In-channel flows in these turbid rivers are likely to have a significant influence on aquatic primary production. Depth increases of only 20 cm are likely to curtail benthic primary production as algae become submerged below the photic depth. Flow events that last for days to weeks may have significant consequences for consumers dependent on algal food resources (Bunn et al., 2006). In these turbid systems, the contribution to productivity by the phytoplankton is low. Generally the phytoplankton is dominated by flagellated cryptophytes, eugleonphytes and chlorophytes which are able to actively maintain their position in the water column, and in relation to the very shallow photic depth (McGregor et al., 2006). The other major algal community is restricted to the benthos. Many of these species form littoral bands along the shoreline of streams and waterholes and are motile, thus potentially capable of tracking fluctuations in water depth (McGregor et al., 2006). Isotopic signatures further indicated that zooplankton (presumably feeding on phytoplankton) was the other likely major carbon source (Bunn et al., 2003).
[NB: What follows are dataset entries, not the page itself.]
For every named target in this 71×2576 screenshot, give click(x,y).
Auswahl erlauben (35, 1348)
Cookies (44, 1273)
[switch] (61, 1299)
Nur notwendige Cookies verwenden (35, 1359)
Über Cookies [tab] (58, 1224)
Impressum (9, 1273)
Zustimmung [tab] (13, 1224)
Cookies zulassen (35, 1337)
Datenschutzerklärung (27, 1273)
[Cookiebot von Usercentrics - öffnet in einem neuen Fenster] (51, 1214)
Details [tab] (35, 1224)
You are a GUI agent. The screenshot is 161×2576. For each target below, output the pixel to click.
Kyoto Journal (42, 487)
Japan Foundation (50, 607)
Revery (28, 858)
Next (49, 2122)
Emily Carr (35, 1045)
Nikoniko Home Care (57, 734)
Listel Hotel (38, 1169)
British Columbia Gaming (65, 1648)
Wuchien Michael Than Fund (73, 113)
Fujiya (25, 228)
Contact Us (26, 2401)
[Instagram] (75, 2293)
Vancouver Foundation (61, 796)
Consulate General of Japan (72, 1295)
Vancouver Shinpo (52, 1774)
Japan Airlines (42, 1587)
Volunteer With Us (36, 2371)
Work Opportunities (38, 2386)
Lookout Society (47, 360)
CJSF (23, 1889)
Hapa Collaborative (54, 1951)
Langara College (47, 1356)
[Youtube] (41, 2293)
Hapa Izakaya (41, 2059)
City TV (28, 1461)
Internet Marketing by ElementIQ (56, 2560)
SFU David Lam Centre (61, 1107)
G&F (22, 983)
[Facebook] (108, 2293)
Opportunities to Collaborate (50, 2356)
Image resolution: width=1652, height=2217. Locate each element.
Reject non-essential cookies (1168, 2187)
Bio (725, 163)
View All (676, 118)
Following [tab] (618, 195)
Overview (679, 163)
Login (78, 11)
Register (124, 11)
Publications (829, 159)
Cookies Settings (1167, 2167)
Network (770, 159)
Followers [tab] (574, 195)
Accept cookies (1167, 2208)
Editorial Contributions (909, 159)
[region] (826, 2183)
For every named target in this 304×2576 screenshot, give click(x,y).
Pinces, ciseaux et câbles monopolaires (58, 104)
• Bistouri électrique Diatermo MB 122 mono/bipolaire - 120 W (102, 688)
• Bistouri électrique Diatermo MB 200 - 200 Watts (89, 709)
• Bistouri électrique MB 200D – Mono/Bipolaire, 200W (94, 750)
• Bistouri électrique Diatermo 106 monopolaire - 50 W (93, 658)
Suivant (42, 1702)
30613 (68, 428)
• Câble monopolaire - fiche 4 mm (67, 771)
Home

The infrequently inundated floodplains typical of much of the Murray-Darling province are another important location for aquatic primary production. Primary production on similar floodplains in the Lake Eyre and Bulloo province has been studied by Bunn et al. (2006). Shortly after floodplain inundation rates of benthic and pelagic gross primary production were low, although there was a high rate of benthic respiration. After one month of inundation, high rates of benthic metabolism were recorded. Although rates were not as high as those observed in waterholes during prolonged dry periods, Bunn et al., (2006) estimated that, because of the large floodplain areas inundated, the amount of algal carbon produced on the floodplain during a single day of inundation at this time was equivalent to over 80 years of aquatic production in the permanent waterholes during the dry.

Jeffries and Mills (1990) state that there is a particular pH range in which the photosynthetic activity of dense plant growth or algal blooms can cause a rise in the pH of the water during the daytime that is lethal to fish.